The general manager of two car dealerships in Oakville, Ont., is in a multi-round battle with Facebook over his efforts to promote a new environmental initiative.
Greg Carrasco, vice-president of operations and general manager at Oakville Infiniti and Oakville Nissan, has pledged to plant 25 trees for every car he sells.
Inspired by his teenage daughter to take more responsibility for the emissions that cars create, “it was decided we were going to do 13,000 trees by the end of , which is a huge endeavour,” he told CBC Toronto.
The trouble started when his efforts to promote Facebook and Instagram ads about the tree-planting campaign were blocked — twice.
First, Facebook told him he couldn’t promote the ads because they were too political, which Carrasco called “bizarre” given their content.
They’ve since reversed that decision, but the platform is now blocking him because there’s too much text in his ads.
“We are just a car dealership that wants to get involved in a good cause,” he told CBC Toronto.
“I feel that Facebook has taken an arbitrary look at this and changed their tune.”
New protections brought in for election
The back-and-forth began last week when Carrasco first posted his ads on Facebook and Instagram (Instagram is owned by Facebook).
Within hours, the platforms notified him the ads could not be promoted because they dealt with “social issues, elections, or politics.”
Carrasco appealed to both Facebook and Instagram, but got the same response: he was allowed to post the ads on his accounts, but still couldn’t pay to have them placed in other people’s feeds.
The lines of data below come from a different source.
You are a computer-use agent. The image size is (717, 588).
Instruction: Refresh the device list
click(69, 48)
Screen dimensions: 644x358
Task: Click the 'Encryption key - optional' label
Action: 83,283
He said that after hundreds of campaigns on Facebook and Instagram, he has never had a problem with one of his advertisements before.
Kurt Dettbarn, whose agency Design Cellar Media worked on the ads, said the two men were baffled.
“We just didn’t see the political angle on this one, unless the word climate is so toxic that it is entirely political now.”
After an inquiry by CBC Toronto a few days later, Facebook said it had “disapproved the ad in error.”
The social media company pointed to the stringent protections rolled out ahead of this October’s federal election — including the requirement that anyone posting an ad relating to “environmental politics” complete a special authorization process.
“We apologize for the error and have let the advertiser know we are approving their ad,” said a Facebook spokesperson.
A second sticking point
But a day after that reversal, Carrasco still isn’t able to promote his posts, this time because they contain too much text.
Facebook ads are governed by detailed rules, and include prohibitions on everything from advertising weapons to using before-and-after images.
Also on their list? A requirement that text in ads be limited, with the platform advising the use of “little or no image text when possible.”
Facebook told CBC Toronto that ad creators have the option to request a manual review if they believe their content was flagged by mistake, which Carrasco says he’s already done.
“It’s a very ambiguous rule,” said Carrasco. “And it changes depending on the ad. I’ve experimented with many, many different formats, and this is the first time that an ad like this gets declined.”
‘You want someone doing that work’
CBC Toronto reached out to other professionals who advertise on Facebook to gauge their experiences.
Michelene Maguire, managing director for the Maguire Marketing Group, has had her clients’ ads paused, reviewed and rejected before.
She likens the experience of appealing the platform’s decisions to going through airport security.
“Is it fair who gets to go through? I don’t know, and sometimes it can be really frustrating. But at the same time you want someone doing that work.”
Kyle Smendziuk, CEO of WebMarketers, said he has seen a change in the platform’s rigorous standards ever since Facebook faced questions from the U.S. government in spring 2018 after the Cambridge Analytica data scandal.
Like Maguire, he has had ads rejected, and said that about half the time, his team will remake the ads to fit Facebook’s requirements. He acknowledged the whole process can be opaque.
“My guess is that the vast majority of people when something is not approved, they just give up.”
Carrasco, however, is not giving up.
He’s still considering redoing his ad and resubmitting it to Facebook and Instagram, but also said he’ll take some of his money elsewhere so the ad can be featured on other platforms, such as YouTube.
“This is not going to deter us,” he said.
“I have a moral obligation to contribute, to offset our carbon footprint. I’m not an environmentalist. I’m just a businessman trying to do the right thing.”